Ideally, borescopes are used after an endoscope is manually cleaned, before the endoscope undergoes high level disinfection.

Frequent use of a borescope detects debris or damage earlier, improves an endoscope’s performance, decreases repair costs and extends an endoscope’s longevity.

Borescope use also reduces risks to patients and improves safety.

“Doing a borescope inspection every time results in detecting damage earlier,” Dr. Drosnock said. “Repair costs go down significantly and scopes can be used longer.”

The right documentation

Another best practice in the endoscopy workflow is rapid documentation of precisely when an endoscope is removed from the patient and the initial cleaning begins. This is referred to as the “point of use treatment” or POUT. It’s the first step in the cleaning and reprocessing chain.

Accurate, timely notation of the POUT is essential to comply with the “golden hour.” This is the critical first 60 minutes from the POUT to when manual cleaning begins in the processing department. If an endoscope sits unprocessed beyond the “golden hour” after a procedure, it must undergo an extended detergent soaking period prior to manual cleaning, a process known as the delayed reprocessing protocol. If cleaning is not performed within this window, organic material can dry and harden on the endoscope, biofilm can begin to form and subsequent cleaning becomes more difficult, time-consuming, and costly.

While delayed reprocessing is intended to mitigate these risks, it introduces additional workflow complexity and variability, particularly in busy endoscopy units where tracking time out of use and ensuring proper adherence can be challenging. This makes it difficult to ensure delayed reprocessing compliance and, in turn, can compromise patient safety.

Ms. Darga said easy, practical ways to document the POU include using Healthmark’s one-hour hang tag, writing the POU on the biohazard label and entering this information into the electronic medical record.

Consistently documenting the POU is important even when the same person, typically a technician, is responsible for both the POU and processing. While it may be tempting to assume documentation isn’t necessary because the technician knows when the golden hour ends, unpredictability and distractions can intervene. Establishing a disciplined documentation process, which can take just seconds per case, helps reduce risk and improve safety.

The right standard

Decreasing the risks in endoscopy reprocessing through enhanced visual inspection, use of borescopes, effective documentation and other best practices requires establishing organizational competencies and implementing standard operating procedures.

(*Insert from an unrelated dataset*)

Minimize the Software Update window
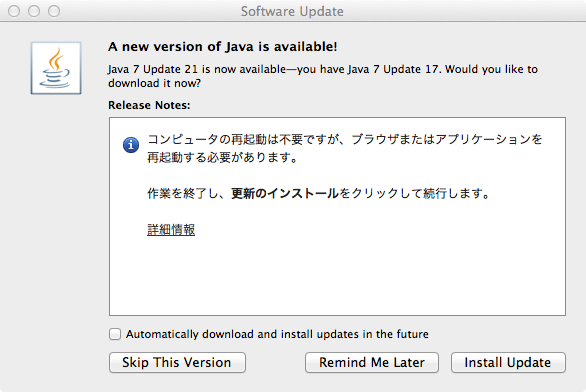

Embedding the right competencies in the endoscopy team starts with hiring qualified technicians, continuously educating them through ongoing training and conducting frequent monitoring and audits.

Beyond instilling the necessary competencies, nothing replaces having consistent, repeatable processes, which ensures that reprocessing is done the same way after every procedure.

“Every scope should be inspected with enhanced visual inspection every time after it’s cleaned,” Dr. Drosnock said. “That’s the requirement and the standard.”